Bitcoin (BTC) gained a lot of attention on Friday of last week as the price surged from $44k to $48k in a few hours. The move was both fundamentally and technically backed and looks set to hold.
Crypto had sold off in recent weeks after fear of China banning these currencies. But two things happened that helped the Bitcoin price rise. Firstly, Venezuela released their digital currency, the digital bolivar (CBDC), which they had previously announced in August. Analysts believe the CBDC could be a temporary solution for the country, which is facing hyperinflation.
The second reason that helped the price rise was clarification from the US about their plans on regulations. After China had recently came out and banned Bitcoin, the US took the opposite stance. Fed chairman Jerome Powell was asked if he planned to “ban or limit the use of cryptocurrencies.” Powell’s answer was a resounding “no.” This clarification helped buyers step in and will help momentum for a further move up.
Technicals also helped the move up as the news helped the price break a heavy trend line (white line on chart). Trend lines often act as support or resistance for securities. The price has held $47k as support since the move up, but hasn’t found support above $49k.

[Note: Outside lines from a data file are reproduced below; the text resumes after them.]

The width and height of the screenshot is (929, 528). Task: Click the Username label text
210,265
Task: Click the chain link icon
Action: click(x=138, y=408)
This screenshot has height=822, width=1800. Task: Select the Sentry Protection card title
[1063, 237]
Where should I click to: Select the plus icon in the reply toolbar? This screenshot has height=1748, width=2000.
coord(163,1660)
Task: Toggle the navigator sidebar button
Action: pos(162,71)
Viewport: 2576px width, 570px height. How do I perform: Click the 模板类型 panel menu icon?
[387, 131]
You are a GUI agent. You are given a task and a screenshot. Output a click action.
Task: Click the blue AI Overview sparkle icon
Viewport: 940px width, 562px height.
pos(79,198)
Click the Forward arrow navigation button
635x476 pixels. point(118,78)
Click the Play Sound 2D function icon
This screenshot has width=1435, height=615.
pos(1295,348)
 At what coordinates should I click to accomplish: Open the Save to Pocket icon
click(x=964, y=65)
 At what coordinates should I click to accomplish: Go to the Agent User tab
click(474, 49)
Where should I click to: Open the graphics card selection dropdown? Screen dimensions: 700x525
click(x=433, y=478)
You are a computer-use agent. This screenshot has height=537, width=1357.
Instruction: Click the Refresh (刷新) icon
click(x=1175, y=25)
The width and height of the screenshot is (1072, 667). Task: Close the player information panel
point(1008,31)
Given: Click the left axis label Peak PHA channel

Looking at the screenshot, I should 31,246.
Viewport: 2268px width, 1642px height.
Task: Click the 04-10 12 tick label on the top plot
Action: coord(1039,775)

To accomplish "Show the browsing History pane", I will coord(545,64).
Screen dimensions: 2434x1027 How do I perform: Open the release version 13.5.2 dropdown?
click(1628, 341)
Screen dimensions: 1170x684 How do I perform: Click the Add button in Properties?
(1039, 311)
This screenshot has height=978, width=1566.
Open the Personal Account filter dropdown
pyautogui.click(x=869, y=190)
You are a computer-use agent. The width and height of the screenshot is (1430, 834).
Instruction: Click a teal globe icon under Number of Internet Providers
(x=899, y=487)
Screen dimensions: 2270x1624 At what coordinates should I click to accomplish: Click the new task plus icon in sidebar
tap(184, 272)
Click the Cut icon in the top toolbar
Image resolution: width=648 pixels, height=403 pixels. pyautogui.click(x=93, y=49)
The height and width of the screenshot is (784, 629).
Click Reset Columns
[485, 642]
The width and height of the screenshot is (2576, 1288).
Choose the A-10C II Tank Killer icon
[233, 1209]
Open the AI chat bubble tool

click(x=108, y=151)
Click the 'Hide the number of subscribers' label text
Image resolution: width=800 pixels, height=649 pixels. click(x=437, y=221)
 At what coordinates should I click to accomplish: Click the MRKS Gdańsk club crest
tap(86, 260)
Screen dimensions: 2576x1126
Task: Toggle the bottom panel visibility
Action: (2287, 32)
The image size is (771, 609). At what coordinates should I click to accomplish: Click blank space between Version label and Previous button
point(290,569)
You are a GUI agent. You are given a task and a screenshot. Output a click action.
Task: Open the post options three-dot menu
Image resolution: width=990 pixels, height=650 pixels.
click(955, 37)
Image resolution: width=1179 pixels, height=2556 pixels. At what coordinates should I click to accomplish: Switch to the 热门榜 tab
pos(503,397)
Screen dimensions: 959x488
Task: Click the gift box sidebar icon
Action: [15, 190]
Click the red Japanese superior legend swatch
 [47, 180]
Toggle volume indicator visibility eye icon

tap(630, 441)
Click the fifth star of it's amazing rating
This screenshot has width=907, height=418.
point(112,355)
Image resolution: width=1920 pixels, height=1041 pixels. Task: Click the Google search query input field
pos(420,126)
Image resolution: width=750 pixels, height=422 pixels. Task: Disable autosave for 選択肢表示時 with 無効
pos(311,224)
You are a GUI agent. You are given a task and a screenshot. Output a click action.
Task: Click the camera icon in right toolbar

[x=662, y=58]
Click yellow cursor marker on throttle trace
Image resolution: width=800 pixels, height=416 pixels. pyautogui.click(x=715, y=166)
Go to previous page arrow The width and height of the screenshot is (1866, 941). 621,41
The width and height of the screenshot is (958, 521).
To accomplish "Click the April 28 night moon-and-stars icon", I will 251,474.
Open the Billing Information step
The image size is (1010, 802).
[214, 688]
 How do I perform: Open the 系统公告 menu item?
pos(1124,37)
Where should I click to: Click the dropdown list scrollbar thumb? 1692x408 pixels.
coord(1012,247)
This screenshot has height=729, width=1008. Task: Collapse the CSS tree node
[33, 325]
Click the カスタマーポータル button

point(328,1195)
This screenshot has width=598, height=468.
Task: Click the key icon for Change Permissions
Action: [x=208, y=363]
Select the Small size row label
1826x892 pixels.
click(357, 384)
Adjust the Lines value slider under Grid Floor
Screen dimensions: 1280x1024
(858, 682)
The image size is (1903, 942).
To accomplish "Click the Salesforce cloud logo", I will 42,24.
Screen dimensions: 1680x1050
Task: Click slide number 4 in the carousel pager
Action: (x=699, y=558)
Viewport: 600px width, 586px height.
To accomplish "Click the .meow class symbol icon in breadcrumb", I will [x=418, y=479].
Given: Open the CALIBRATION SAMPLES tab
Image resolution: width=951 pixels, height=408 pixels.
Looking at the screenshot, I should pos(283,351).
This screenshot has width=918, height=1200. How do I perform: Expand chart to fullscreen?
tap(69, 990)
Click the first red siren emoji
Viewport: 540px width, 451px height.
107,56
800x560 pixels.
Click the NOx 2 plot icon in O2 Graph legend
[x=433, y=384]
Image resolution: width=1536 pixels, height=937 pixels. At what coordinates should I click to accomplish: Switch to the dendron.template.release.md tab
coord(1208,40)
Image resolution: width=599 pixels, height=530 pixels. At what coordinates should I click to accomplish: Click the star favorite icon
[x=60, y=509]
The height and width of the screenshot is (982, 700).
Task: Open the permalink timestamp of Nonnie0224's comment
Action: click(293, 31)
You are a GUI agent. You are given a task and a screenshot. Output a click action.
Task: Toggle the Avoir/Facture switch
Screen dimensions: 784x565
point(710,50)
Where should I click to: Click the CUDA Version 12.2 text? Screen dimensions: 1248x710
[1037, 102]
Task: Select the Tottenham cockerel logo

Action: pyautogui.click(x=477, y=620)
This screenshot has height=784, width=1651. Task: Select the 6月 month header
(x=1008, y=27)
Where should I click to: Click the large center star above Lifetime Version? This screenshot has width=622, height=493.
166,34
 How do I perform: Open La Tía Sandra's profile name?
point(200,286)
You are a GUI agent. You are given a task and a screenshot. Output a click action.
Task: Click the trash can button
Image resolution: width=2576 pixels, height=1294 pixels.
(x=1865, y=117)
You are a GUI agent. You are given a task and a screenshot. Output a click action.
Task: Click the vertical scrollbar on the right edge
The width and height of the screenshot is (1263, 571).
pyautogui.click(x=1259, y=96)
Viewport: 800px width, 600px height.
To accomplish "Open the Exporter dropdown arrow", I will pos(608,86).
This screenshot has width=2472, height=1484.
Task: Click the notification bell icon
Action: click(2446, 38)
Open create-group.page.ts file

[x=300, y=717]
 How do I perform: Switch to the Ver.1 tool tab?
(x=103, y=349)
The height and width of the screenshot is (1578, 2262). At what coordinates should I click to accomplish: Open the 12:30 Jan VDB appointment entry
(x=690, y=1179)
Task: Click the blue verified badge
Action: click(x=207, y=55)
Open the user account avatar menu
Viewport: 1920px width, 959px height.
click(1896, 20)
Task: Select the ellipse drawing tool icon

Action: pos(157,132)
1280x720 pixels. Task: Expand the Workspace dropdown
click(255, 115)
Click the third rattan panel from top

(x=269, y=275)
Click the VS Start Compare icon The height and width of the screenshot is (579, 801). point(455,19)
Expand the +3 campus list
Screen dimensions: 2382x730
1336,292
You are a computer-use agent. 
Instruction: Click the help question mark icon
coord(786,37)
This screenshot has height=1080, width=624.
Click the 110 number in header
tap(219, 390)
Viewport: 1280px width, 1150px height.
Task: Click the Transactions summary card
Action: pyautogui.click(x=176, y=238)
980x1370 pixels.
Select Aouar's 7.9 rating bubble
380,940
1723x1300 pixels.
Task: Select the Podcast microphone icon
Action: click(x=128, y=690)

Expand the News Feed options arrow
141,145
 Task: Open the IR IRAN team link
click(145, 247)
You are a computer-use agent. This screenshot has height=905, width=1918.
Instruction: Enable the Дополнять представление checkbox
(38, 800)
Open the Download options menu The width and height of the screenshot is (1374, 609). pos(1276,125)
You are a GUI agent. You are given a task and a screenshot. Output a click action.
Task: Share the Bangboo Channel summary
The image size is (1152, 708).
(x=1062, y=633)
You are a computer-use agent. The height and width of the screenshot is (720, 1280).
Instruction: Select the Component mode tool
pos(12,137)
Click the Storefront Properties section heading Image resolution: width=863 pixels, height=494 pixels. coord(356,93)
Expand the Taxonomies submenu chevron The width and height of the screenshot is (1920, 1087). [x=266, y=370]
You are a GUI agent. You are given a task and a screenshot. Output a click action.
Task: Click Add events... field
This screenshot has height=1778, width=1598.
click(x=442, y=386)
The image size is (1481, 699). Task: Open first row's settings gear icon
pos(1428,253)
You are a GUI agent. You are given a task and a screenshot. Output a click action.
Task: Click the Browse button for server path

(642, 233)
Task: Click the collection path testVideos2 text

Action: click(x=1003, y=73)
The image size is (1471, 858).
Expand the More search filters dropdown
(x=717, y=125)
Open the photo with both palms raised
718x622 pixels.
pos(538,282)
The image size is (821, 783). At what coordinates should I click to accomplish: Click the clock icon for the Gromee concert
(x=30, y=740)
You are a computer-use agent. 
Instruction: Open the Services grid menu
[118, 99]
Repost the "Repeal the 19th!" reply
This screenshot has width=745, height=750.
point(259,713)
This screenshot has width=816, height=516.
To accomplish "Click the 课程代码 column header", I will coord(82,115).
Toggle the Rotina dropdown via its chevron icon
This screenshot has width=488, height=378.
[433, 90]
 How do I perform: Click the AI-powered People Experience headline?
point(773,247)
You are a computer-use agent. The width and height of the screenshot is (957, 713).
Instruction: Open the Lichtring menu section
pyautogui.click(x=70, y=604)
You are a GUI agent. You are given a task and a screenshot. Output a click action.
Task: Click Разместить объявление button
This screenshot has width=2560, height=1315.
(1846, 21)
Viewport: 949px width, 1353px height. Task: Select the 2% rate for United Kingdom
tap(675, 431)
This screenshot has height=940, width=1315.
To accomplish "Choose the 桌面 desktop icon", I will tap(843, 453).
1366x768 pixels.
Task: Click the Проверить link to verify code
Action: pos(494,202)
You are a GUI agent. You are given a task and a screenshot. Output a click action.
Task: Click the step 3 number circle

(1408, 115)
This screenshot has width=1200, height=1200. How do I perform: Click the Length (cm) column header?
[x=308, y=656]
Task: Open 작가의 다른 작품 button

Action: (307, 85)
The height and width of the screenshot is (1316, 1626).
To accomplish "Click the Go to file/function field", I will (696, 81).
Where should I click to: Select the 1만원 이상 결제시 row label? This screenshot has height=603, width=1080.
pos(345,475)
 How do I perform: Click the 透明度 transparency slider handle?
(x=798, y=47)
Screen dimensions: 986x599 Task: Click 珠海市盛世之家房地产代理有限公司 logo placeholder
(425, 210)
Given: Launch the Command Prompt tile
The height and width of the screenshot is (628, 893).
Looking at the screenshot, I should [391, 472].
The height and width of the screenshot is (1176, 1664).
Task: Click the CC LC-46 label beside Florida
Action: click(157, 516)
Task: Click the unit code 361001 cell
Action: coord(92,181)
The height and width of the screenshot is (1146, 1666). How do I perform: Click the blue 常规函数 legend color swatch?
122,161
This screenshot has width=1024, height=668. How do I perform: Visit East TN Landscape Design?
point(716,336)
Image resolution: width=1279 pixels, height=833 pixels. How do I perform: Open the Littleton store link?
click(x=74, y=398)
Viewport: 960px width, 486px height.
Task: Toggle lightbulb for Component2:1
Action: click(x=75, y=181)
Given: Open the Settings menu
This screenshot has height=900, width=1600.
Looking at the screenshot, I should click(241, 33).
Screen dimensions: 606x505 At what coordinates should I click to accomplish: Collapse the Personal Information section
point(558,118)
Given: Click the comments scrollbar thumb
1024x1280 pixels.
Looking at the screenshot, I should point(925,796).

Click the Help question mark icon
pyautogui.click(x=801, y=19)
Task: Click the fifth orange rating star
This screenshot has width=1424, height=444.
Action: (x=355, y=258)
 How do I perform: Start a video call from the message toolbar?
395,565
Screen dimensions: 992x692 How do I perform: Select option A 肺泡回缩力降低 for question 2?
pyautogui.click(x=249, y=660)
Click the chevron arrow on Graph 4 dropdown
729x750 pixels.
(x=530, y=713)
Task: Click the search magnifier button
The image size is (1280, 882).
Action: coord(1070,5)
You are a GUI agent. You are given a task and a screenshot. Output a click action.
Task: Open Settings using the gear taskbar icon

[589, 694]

For the upcoming days, a test of $50k, and ideally support at this price, would help Bitcoin and crypto gear up for another strong run. Getting above recent highs of $52.9k (top of trend line) is another target for the price.
Crypto as a whole sustained nice moved when Bitcoin rose. Ethereum (ETH) is up 10.5% since the move, whilst Cardano (ADA) is only up 3% after initially making 9.5%. It looks like this move for crypto benefitted the two largest cryptos, BTC and ETH, more than it had benefitted alt-coins such as ADA, DOGE and XRP.